Passage shown >>
-=-=-

At scale, most organizations converge on the directory-per-environment model. It provides clearer isolation, simpler mental models, and better compatibility with CI/CD pipelines where each environment’s plan and apply run as separate pipeline stages with their own configuration.

DRY Configuration at Scale

When you have fifty root modules across five environments and ten teams, the boilerplate becomes overwhelming. Every root module needs a backend configuration pointing to the right state bucket and lock table. Every root module needs provider blocks with consistent version constraints and default tags. Every root module needs variable definitions for environment, team, and region. Copying these fifty times is not just tedious — it is dangerous, because a change to the state bucket or provider version must be replicated across every copy, and a missed copy means a silently divergent environment.

Terragrunt: DRY Wrapping for Terraform

Terragrunt addresses this by acting as a thin wrapper that generates backend and provider configurations from a shared root definition. Instead of copying backend.tf into every directory, you define it once in a root terragrunt.hcl file and every child directory inherits it.

# terragrunt.hcl (root)
remote_state {
  backend = "s3"
  generate = {
    path      = "backend.tf"
    if_exists = "overwrite_terragrunt"
  }
  config = {
    bucket         = "company-terraform-state"
    key            = "${path_relative_to_include()}/terraform.tfstate"
    region         = "us-east-1"
    encrypt        = true
    dynamodb_table = "terraform-locks"
  }
}

generate "provider" {
  path      = "provider.tf"
  if_exists = "overwrite_terragrunt"
  contents  = <<EOF
provider "aws" {
  region = var.aws_region
  default_tags {
    tags = {
      ManagedBy   = "terraform"
      Environment = var.environment
    }
  }
}
EOF
}

The path_relative_to_include() function is the key mechanism: it derives the state file key from the directory structure, so production/eks/ automatically maps to production/eks/terraform.tfstate without anyone writing that path by hand. When the organization decides to migrate state buckets or add a new default tag, the platform team changes the root file once and the change cascades to every environment on the next run.

Terragrunt also provides a dependency system that addresses the orchestration problem we discussed with state segmentation. A child configuration can declare dependencies on sibling directories, and Terragrunt will resolve the output contract automatically.

include "root" {
  path = find_in_parent_folders()
}

terraform {
  source = "../../../modules/eks"

-=-=-

(Interface element entries)
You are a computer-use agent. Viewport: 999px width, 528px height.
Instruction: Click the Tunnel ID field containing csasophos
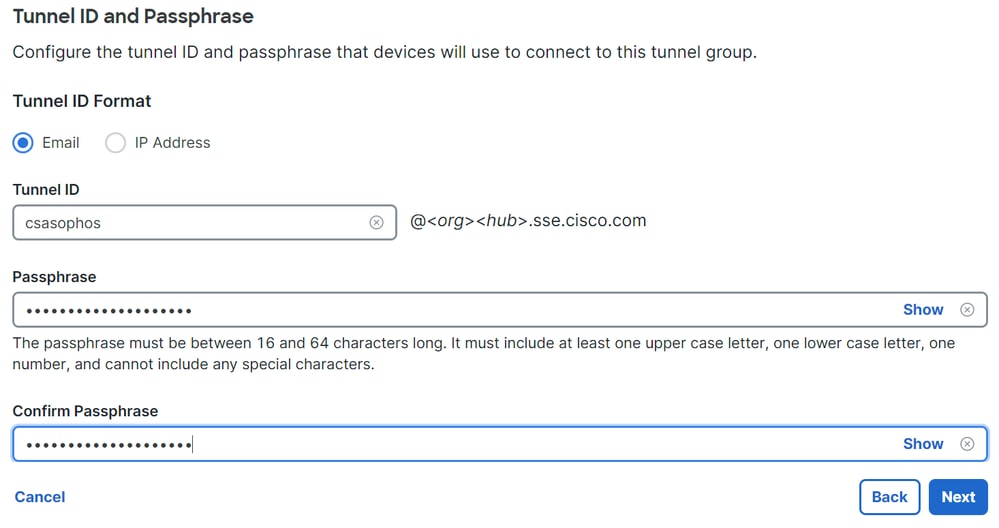click(205, 222)
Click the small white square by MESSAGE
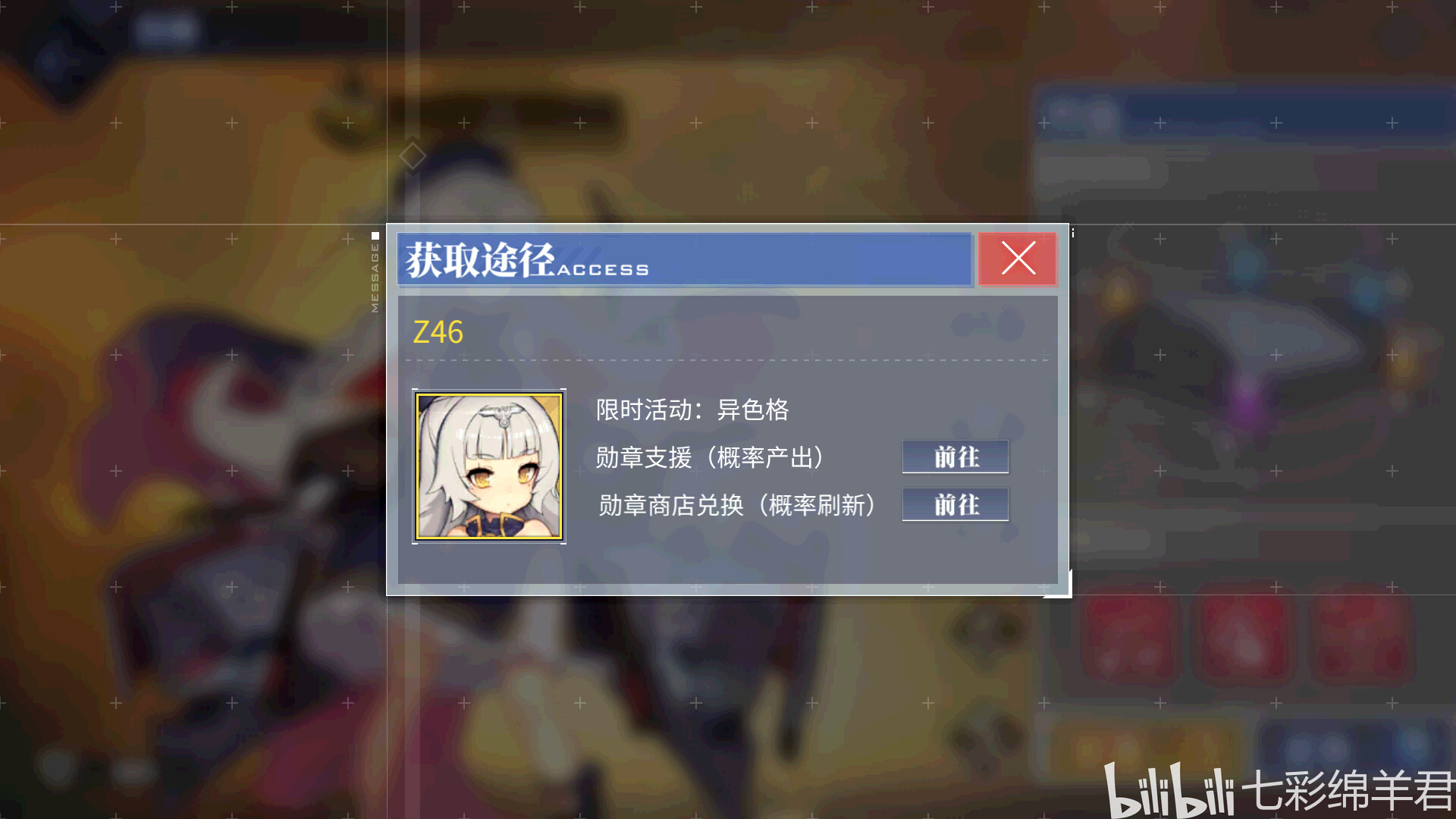Screen dimensions: 1456x819 point(375,236)
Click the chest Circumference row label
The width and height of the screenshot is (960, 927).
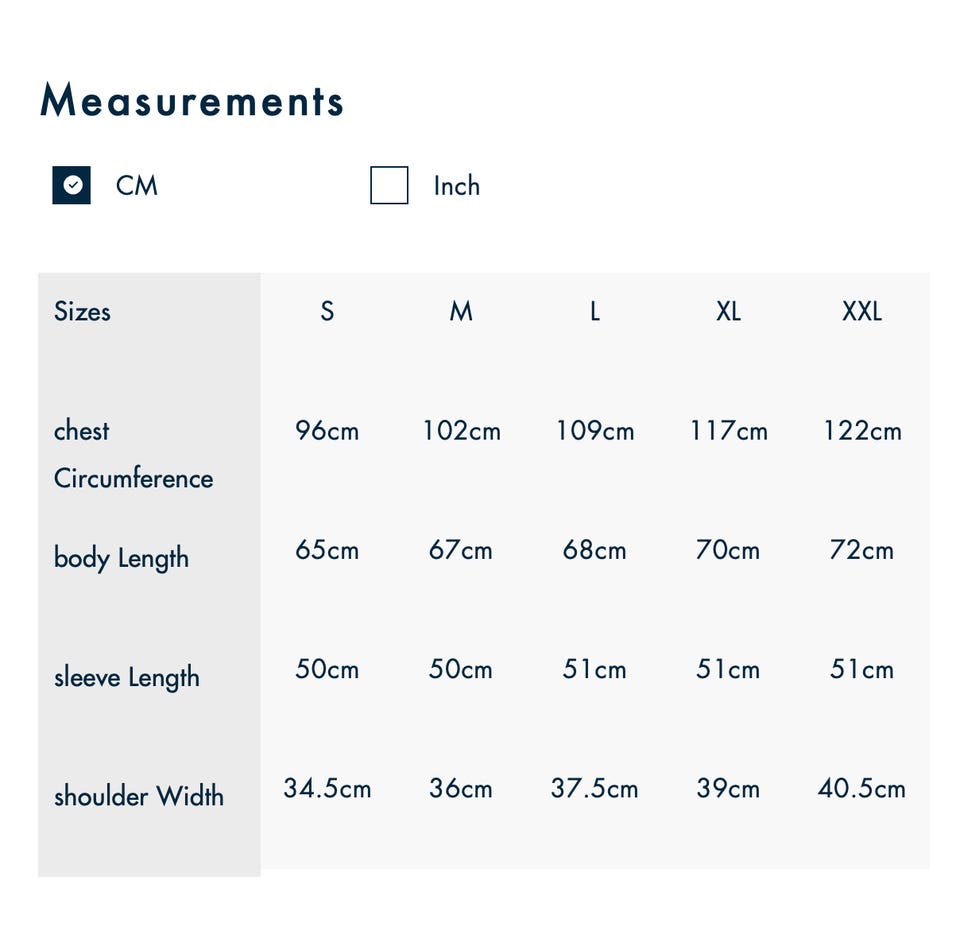133,454
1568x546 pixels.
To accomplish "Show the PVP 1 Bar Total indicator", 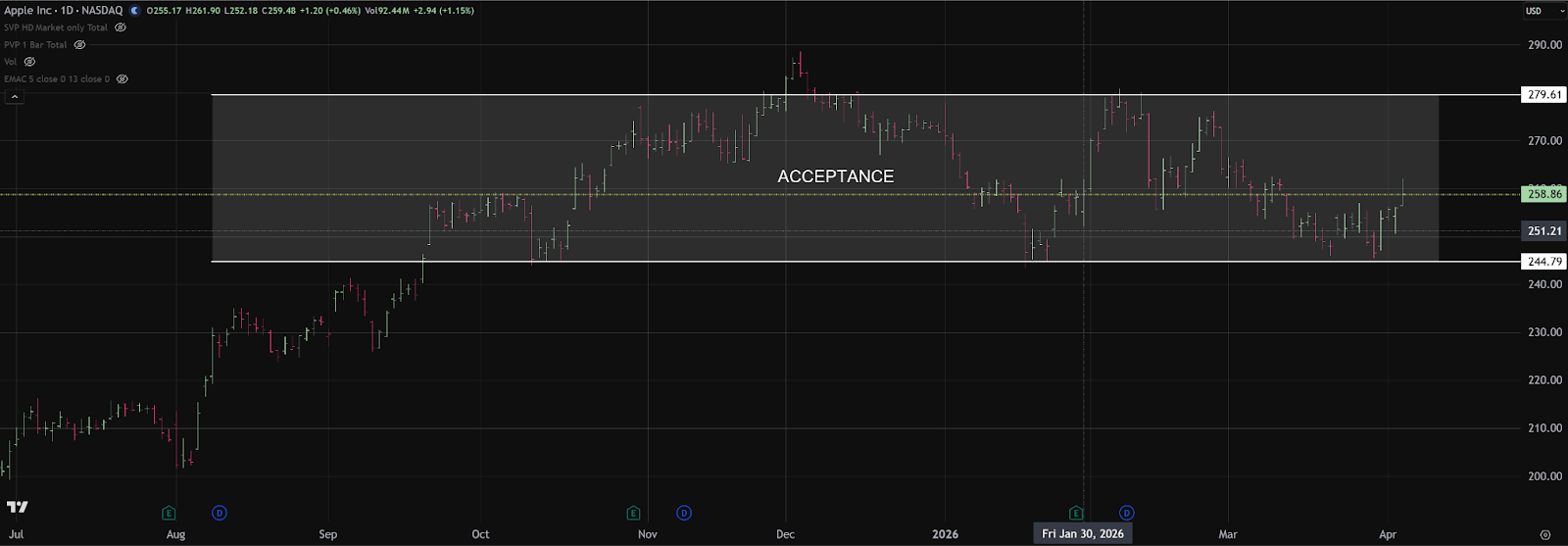I will tap(80, 45).
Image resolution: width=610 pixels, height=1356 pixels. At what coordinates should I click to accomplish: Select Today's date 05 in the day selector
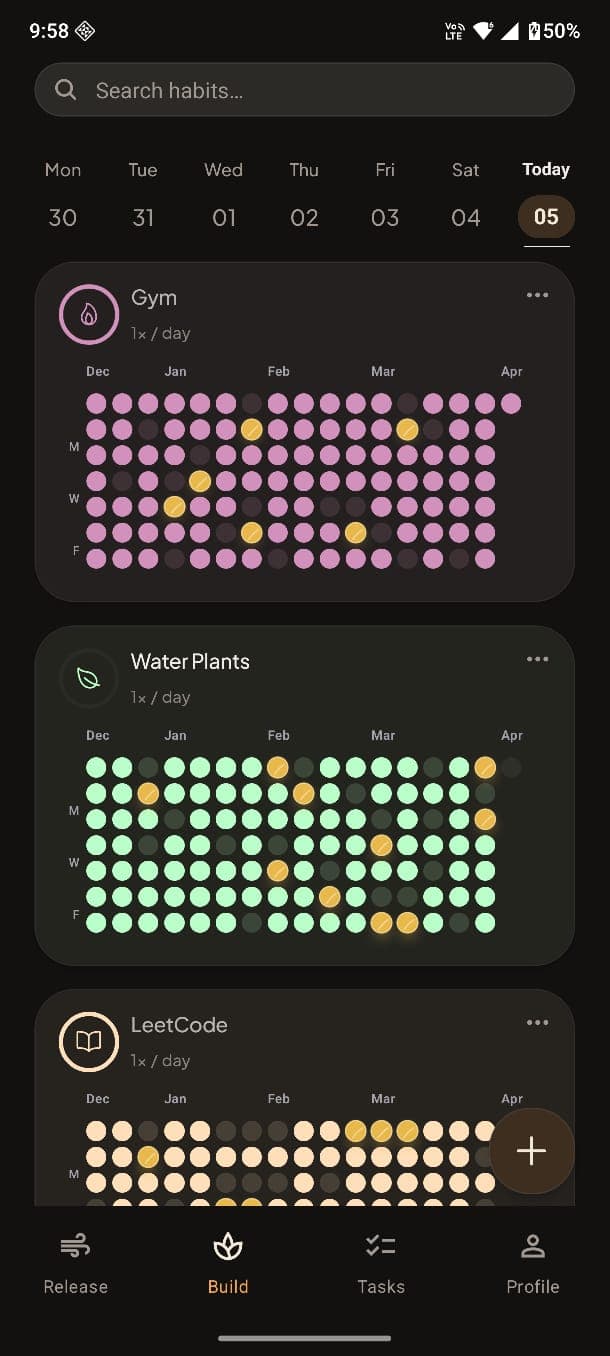545,216
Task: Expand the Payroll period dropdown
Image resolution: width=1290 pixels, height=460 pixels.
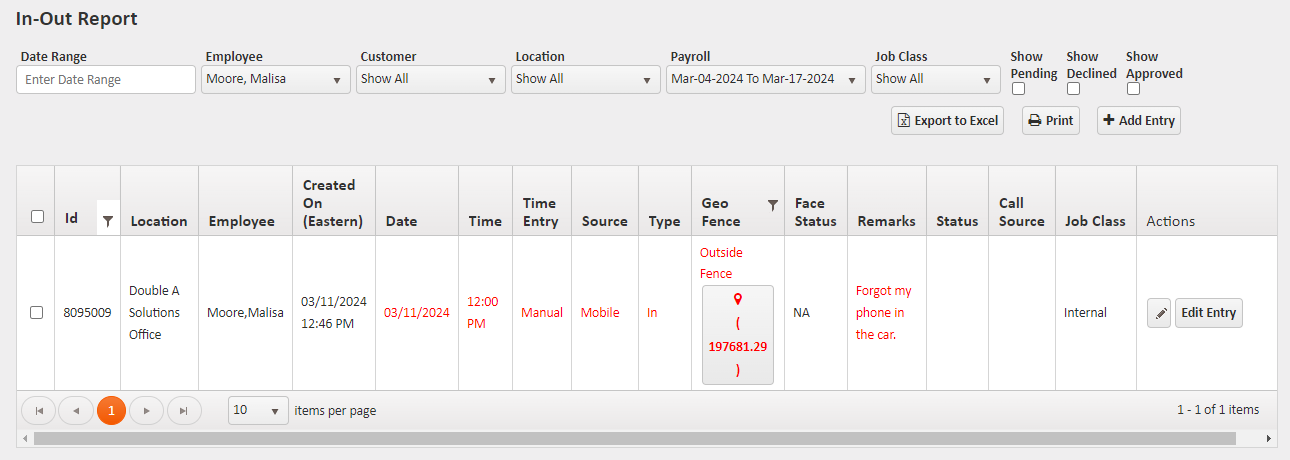Action: pos(765,79)
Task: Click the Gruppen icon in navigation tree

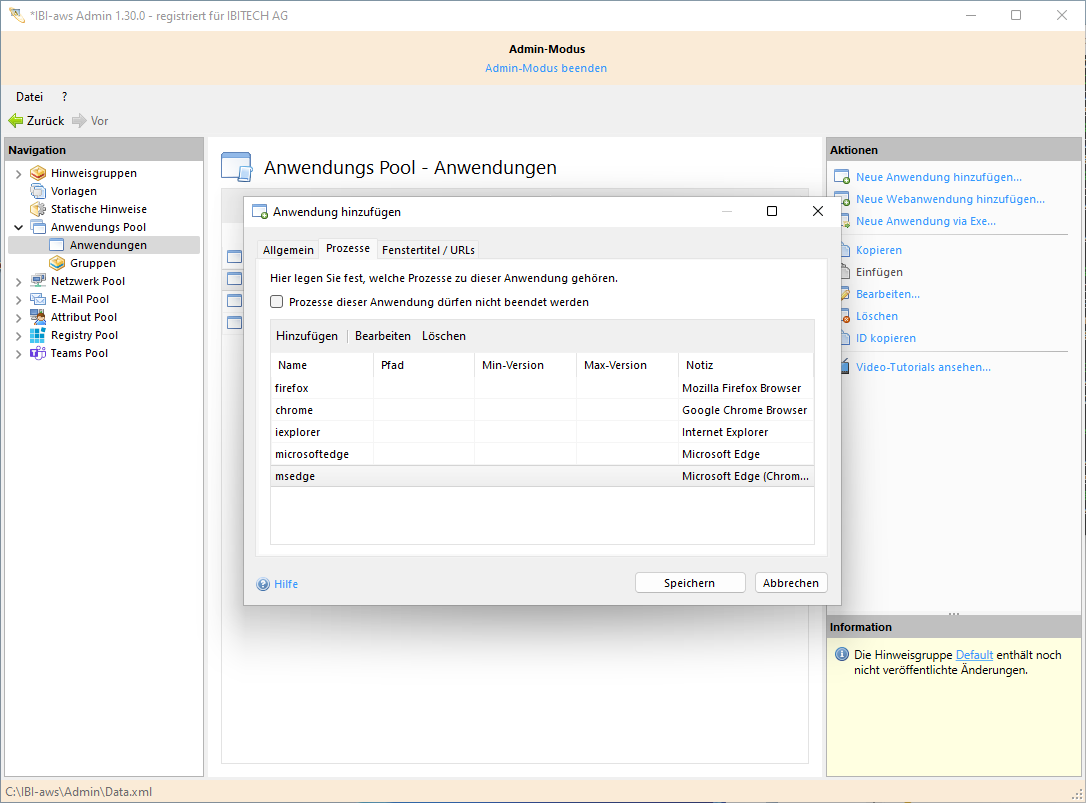Action: 57,263
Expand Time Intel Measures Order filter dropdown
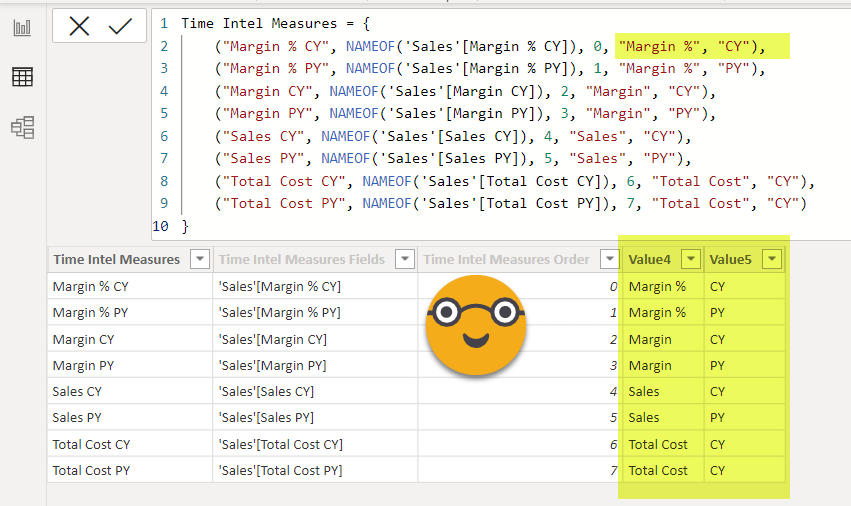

-=-=-

What to do >>
#1 In the Terragrunt passage, which function derives the state file key from the directory structure?
#2 Turn everything in the entries from the line containing "Task: Click the" down to the end of the entries into a numbered list, skipping blank lines and leaving out the pictures.

Answers below >>
#1 The path_relative_to_include() function.

#2
1. Task: Click the Gruppen icon in navigation tree
2. Action: 57,263
3. Expand Time Intel Measures Order filter dropdown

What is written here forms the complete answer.